- Exercise brief -
Rewrite the listing from the line with "Verlanglijst (1013, 1125)" up to and including the line with "Mijn account (1107, 56)", keeping each line's request and adding -101 to every number in its answer coordinates.

** Start of Data records **

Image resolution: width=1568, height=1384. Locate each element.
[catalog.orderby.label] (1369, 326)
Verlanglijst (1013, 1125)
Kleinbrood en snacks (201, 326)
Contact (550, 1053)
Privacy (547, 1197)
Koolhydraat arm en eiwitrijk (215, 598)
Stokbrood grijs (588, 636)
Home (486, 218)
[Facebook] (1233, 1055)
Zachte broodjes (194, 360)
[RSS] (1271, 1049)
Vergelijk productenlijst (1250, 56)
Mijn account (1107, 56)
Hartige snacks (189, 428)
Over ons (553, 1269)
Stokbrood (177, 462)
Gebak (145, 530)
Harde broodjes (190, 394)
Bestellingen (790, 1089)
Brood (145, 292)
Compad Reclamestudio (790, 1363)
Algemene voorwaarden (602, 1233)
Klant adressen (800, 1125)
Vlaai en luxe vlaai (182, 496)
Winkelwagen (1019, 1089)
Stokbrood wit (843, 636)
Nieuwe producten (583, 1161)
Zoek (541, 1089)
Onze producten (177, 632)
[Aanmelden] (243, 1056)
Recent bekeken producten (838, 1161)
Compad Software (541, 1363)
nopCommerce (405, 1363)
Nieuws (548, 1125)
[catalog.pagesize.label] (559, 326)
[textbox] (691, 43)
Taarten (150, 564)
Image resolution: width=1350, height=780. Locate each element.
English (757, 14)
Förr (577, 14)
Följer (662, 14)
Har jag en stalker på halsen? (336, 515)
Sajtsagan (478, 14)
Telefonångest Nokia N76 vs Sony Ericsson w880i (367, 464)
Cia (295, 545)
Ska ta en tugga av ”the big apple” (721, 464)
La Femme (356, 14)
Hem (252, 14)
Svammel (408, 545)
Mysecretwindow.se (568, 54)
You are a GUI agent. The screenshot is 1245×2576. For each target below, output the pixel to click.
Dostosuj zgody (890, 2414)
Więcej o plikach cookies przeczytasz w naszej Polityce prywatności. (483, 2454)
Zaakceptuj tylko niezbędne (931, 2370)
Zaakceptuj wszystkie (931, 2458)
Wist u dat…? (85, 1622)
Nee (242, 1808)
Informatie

** End of Data records **

- The output -
Verlanglijst (912, 1024)
Kleinbrood en snacks (100, 225)
Contact (449, 952)
Privacy (446, 1096)
Koolhydraat arm en eiwitrijk (114, 497)
Stokbrood grijs (487, 535)
Home (385, 117)
[Facebook] (1132, 954)
Zachte broodjes (93, 259)
[RSS] (1170, 948)
Vergelijk productenlijst (1149, -45)
Mijn account (1006, -45)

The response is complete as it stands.